Capítulo 20

Miguel vagando insomne por las calles iluminadas, por las calles sombrías. Las casas cierran temprano por acá; el bar del brasileño cerró a las nueve; María, que vive más allá, no tiene cerveza; las despensas están cerradas. Para qué preguntarse desde cuándo si es más que evidente que desde cuándo.

Qué lloroncito Miguel. Pero si de alguna manera son justificables sus quebrantos no alcanza la voluntad para hacerlo.

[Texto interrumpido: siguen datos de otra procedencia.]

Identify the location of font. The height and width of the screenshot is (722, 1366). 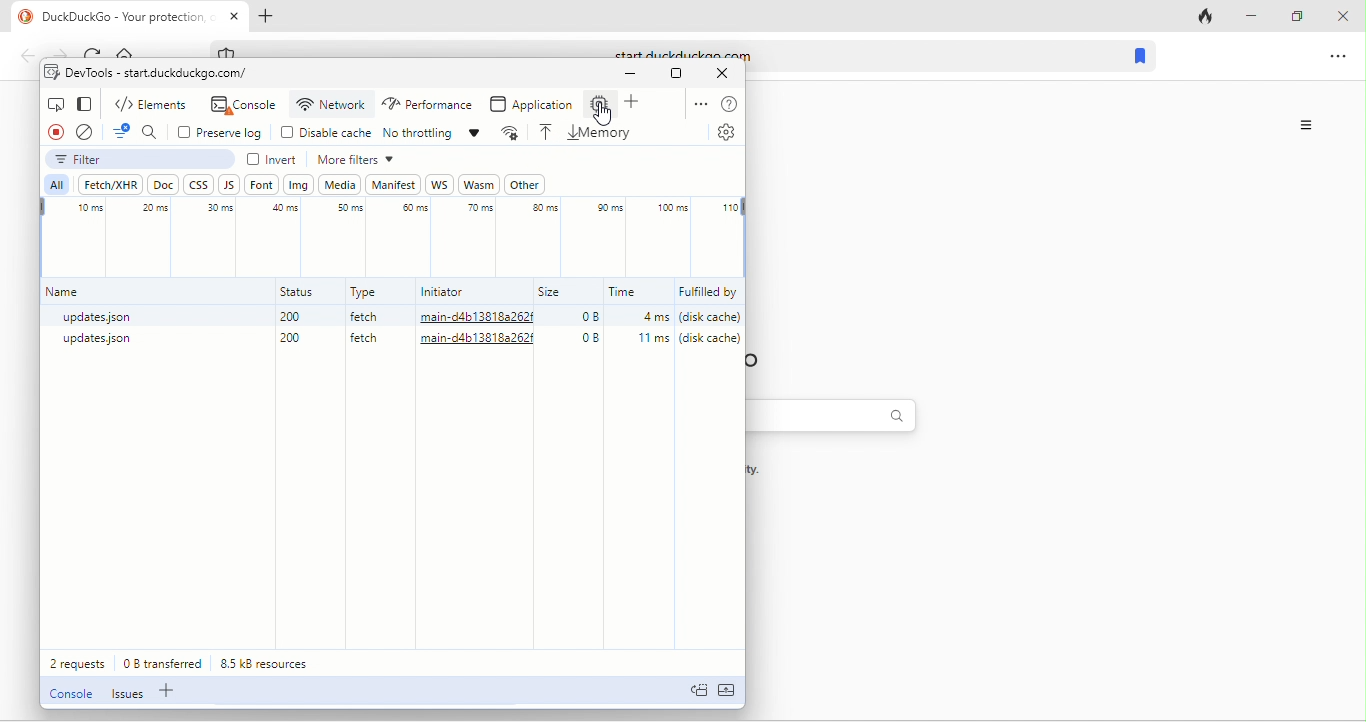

Qué valle Miguelito. Miguelito de yuyal, de monte, de vidrios rotos en el basural. De películas de mesita y lentes tipo John Lennon; Miguel del que no se espera más qué hacer sino eso porque qué se va a andar pensando en cuándo, si mañana, si de aquí a diez años.

Están en la calle polvorienta. Pegados a los cascos rojos, unas calcomanías geométricas avanzan. La moto frena y los cuatro pies levantan polvo. Pistolas o navajas, esas indagaciones son irrelevantes ahora. Se levantan todos los artilugios, esas cerezas en la torta de cumpleaños de barrio.

Después vendrán las fábulas. Opurahéimi la vála ore akã ári ha ore mbojeroky.[1]

La moto sale disparada con los asaltantes que no tienen más cara que la de los cascos. Pobres ellos también. También infelices esta noche.



[1] Las balas cantaron sobre nuestras cabezas y nos hicieron bailar.